A confident Mitt Romney promised a group of hundreds waiting to help open his Las Vegas campaign headquarters this afternoon that things will be better for Nevada residents once he’s in the White House.
“I know you’re not here because things are great here in Nevada, but things are going to be great in Nevada after I’m president,” said Romney, to cheers from the crowd.
But it was former Minnesota Gov. Tim Pawlenty, who abandoned his own presidential bid and endorsed Romney, who really revved up the Las Vegas crowd.
“Are you tired of a president who has had his hands on the economic wind pipes of the small businesses and entrepreneurs and job providers in this country and is squeezing it to the point that they are saying, ‘Please Mr. President, don’t squeeze it anymore, leave us alone,’” said Pawlenty, as the crowd erupted in cheers.

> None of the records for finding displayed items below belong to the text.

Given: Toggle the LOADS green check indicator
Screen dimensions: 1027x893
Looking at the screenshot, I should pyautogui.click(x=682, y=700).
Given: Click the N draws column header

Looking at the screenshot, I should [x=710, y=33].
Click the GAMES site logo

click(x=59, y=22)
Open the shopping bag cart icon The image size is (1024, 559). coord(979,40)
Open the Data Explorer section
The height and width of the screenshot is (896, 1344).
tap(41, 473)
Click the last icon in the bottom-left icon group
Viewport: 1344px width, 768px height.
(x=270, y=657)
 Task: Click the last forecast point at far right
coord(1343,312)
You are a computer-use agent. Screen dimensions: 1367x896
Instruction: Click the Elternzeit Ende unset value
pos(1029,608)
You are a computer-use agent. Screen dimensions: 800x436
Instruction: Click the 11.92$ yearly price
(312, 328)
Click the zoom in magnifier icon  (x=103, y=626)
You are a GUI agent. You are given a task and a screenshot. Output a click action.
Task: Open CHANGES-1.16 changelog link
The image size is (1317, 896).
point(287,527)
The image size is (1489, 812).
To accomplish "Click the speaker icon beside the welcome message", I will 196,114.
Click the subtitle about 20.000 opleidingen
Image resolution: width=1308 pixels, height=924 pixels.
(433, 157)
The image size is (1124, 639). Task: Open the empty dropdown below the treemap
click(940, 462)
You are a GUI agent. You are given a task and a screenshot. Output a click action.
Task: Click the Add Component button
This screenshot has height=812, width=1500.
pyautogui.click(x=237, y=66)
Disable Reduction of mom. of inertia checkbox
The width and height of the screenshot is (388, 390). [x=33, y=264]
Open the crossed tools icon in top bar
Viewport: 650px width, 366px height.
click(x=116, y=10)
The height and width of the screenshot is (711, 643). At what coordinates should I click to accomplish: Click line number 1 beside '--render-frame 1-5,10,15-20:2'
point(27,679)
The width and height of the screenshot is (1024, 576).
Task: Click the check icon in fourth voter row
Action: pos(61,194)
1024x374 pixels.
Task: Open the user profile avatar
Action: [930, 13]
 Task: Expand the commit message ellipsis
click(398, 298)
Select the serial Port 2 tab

“Are you ready for Mitt Romney to be the next president of the United States of America?” said Pawlenty, as the audience broke into chants of “We want Mitt! We want Mitt!”
“That’s right,” said Pawlenty. “We need Mitt.”
Pawlenty was introduced by Romney as a “guy who had the chutzpah” to run against him.
“He was frankly the guy who I thought would be my toughest competition,” said Romney.
Romney was in Nevada on the eve of another Republican debate scheduled for Tuesday in Las Vegas. He appeared energetic as he prodded the audience into expressing their feelings about President Obama.
“My guess is that it probably didn’t help when [Obama] talked down Las Vegas as a convention city, did it?” asked Romney, as the crowd cheered, “No! No!”
“How about the idea of cap and trade to raise the cost of energy?” Romney asked, the audience chanting again. “Did you like that idea?”
“There is a lot of ’no’ coming from the audience and frankly I’m glad to hear that because when it comes to President Obama he’s a nice guy, but he just doesn’t know what it takes to get the economy working,” said Romney.
“I believe what it’s going to take to get America working again is someone who is not a lifelong politician, but someone who knows how the economy works,” said Romney, making a veiled reference he’s used countless times before regarding Texas Gov. Rick Perry.
Romney did not mention Perry or businessman Herman Cain, who has seen a surge in support, but Nevada’s Lt. Gov. Brian Krolicki promised the audience that there would be refreshments served, but “not Godfather Pizza.”
Cain is the former CEO of Godfather’s Pizza.
“Not that it’s a bad pizza,” said Krolicki, “But we are sensitive here.”
Romney later left for a private fundraiser at a nearby Las Vegas country club.